*Directions*:
From the line below containing "1196x722 pixels." to the final line, print each line exactly as written. No pictures belong in the copy.
[Data shown]
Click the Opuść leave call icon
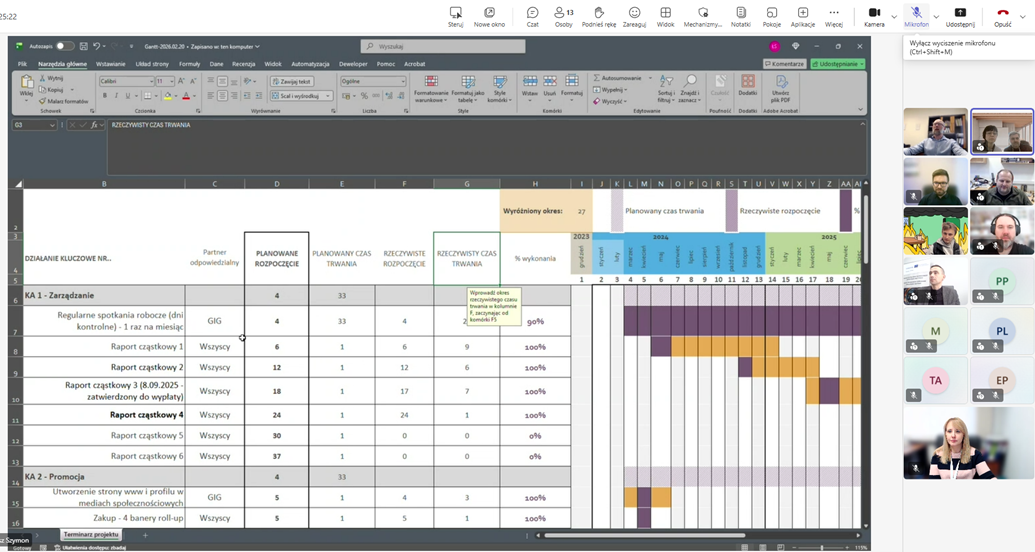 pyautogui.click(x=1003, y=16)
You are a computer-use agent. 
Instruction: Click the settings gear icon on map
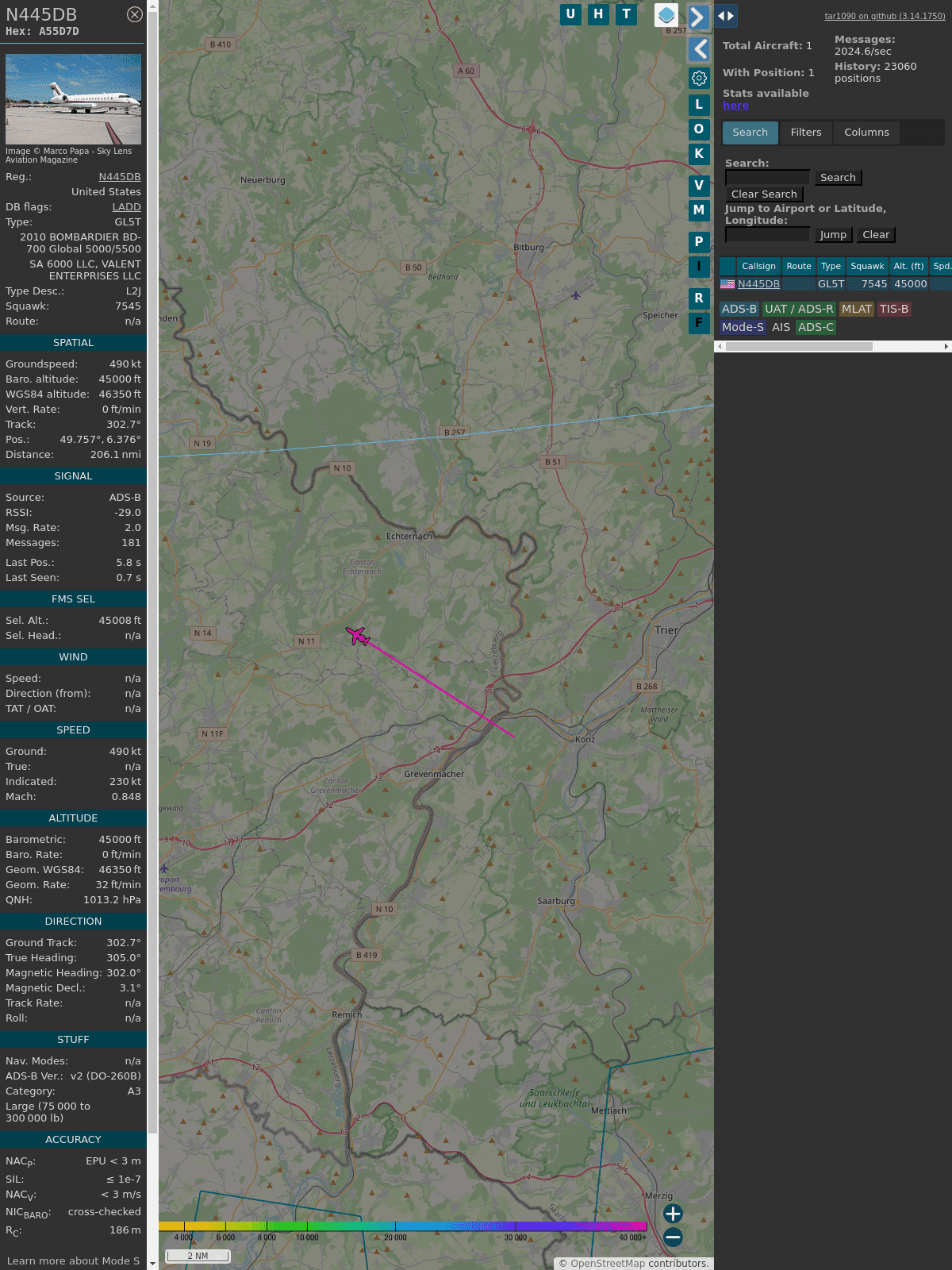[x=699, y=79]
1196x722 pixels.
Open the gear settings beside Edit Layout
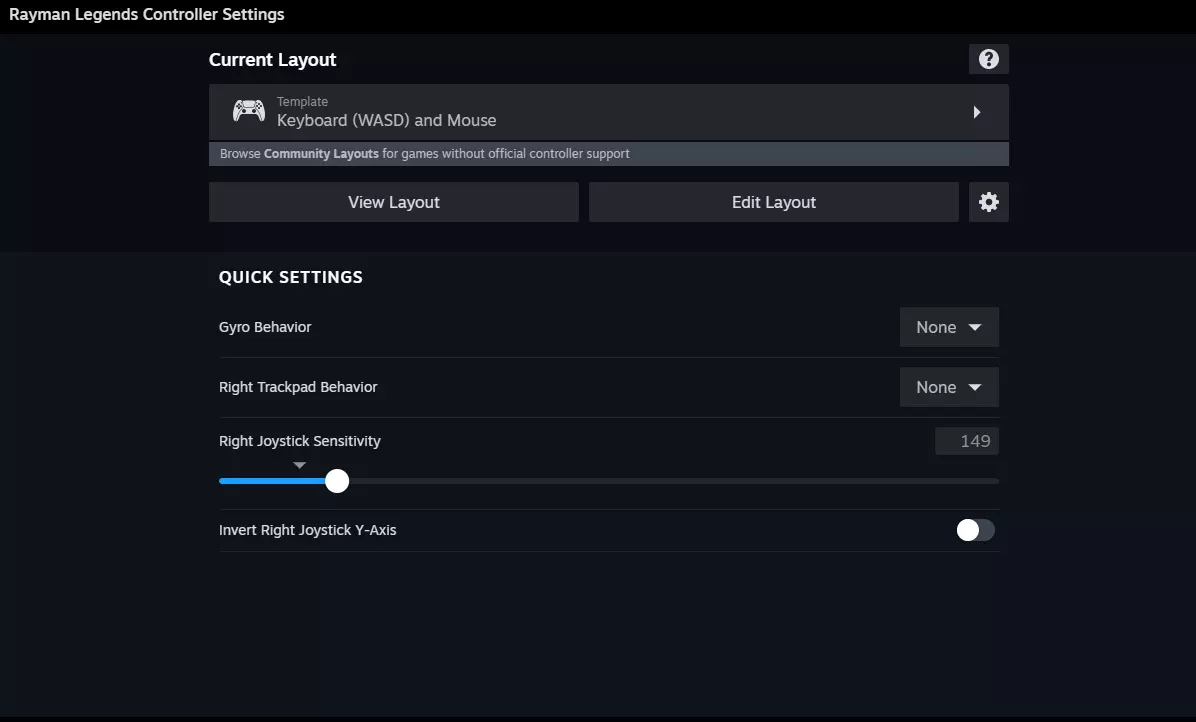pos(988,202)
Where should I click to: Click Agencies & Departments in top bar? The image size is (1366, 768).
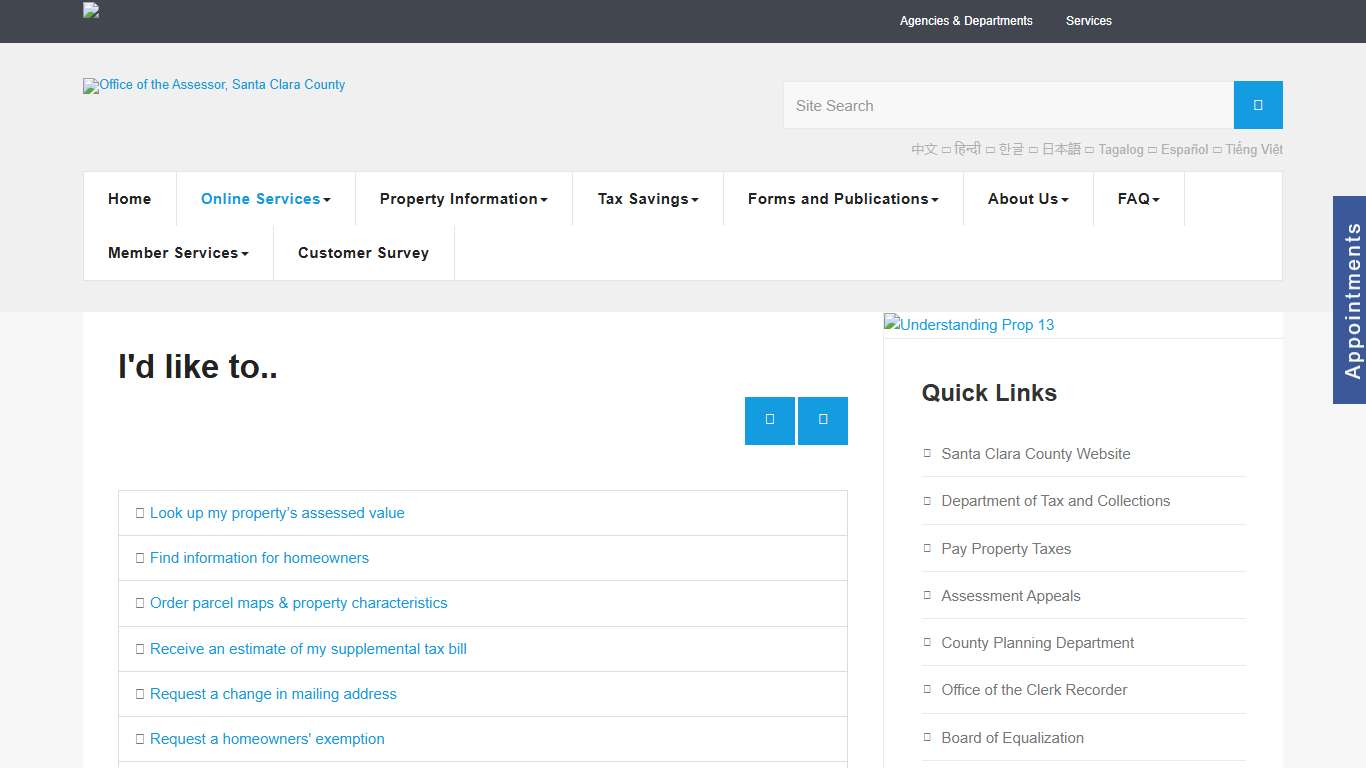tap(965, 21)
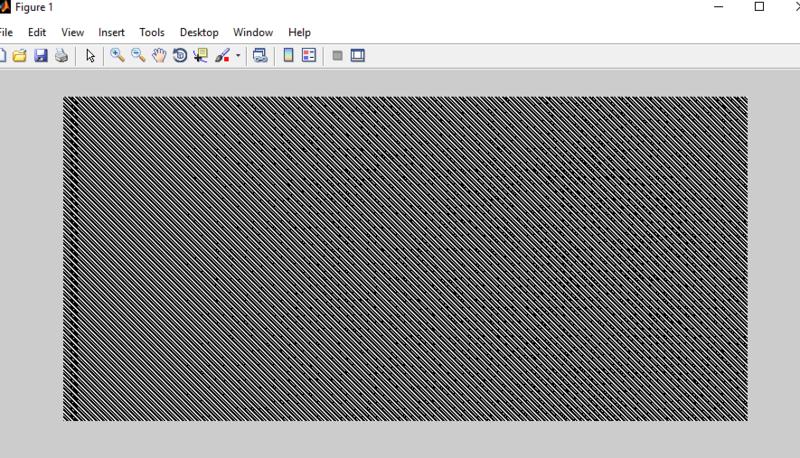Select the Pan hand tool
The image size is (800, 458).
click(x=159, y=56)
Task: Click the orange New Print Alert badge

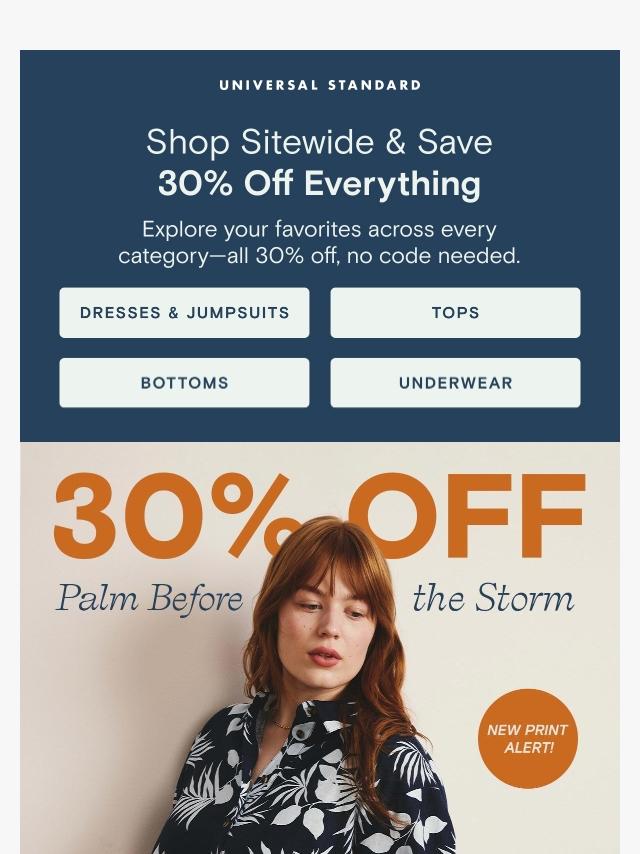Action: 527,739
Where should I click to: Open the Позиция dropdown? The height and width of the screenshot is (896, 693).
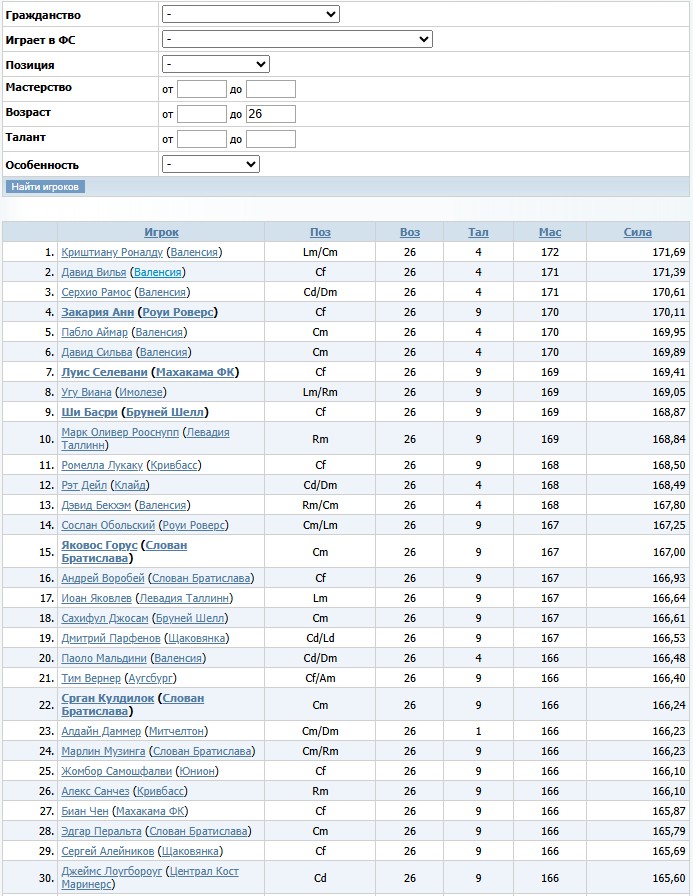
[/Data shown]
*Exercise output*:
1196x722 pixels.
Open the gear settings beside Edit Layout
pos(988,202)
Where should I click to: Click Agencies & Departments in top bar? The image size is (1366, 768).
tap(965, 21)
Select the Pan hand tool
The image size is (800, 458).
click(x=159, y=56)
Task: Click the orange New Print Alert badge

Action: 527,739
Where should I click to: Open the Позиция dropdown? The height and width of the screenshot is (896, 693).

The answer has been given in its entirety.